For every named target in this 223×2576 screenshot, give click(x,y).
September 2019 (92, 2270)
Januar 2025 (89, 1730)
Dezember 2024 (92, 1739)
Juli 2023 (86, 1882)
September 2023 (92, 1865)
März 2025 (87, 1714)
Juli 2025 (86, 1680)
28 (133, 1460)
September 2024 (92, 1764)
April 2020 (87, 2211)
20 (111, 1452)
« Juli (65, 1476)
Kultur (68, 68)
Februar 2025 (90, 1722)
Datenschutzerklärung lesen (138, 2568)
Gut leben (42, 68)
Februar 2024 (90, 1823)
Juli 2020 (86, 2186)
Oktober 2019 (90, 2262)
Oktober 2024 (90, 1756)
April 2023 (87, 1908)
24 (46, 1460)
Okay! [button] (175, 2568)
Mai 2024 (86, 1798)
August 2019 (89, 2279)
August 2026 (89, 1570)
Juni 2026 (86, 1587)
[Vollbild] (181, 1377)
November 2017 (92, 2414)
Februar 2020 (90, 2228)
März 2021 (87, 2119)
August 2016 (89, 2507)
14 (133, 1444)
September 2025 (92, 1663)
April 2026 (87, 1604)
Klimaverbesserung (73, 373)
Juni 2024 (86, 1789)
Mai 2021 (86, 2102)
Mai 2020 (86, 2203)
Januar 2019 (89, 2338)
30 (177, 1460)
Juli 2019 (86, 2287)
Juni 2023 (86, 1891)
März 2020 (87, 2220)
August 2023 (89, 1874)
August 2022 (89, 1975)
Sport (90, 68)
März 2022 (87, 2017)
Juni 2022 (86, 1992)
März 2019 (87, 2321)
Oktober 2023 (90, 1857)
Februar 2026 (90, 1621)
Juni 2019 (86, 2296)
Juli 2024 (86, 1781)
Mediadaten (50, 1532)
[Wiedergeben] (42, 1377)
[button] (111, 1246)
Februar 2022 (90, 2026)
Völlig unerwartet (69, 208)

----

● **Instructions for the task**
Write out, please, only the lines from the one with "März 2020 (87, 2220)" through the last line above, both included and unchanged.

● **Result of the task**
März 2020 (87, 2220)
August 2023 (89, 1874)
August 2022 (89, 1975)
Sport (90, 68)
März 2022 (87, 2017)
Juni 2022 (86, 1992)
März 2019 (87, 2321)
Oktober 2023 (90, 1857)
Februar 2026 (90, 1621)
Juni 2019 (86, 2296)
Juli 2024 (86, 1781)
Mediadaten (50, 1532)
[Wiedergeben] (42, 1377)
[button] (111, 1246)
Februar 2022 (90, 2026)
Völlig unerwartet (69, 208)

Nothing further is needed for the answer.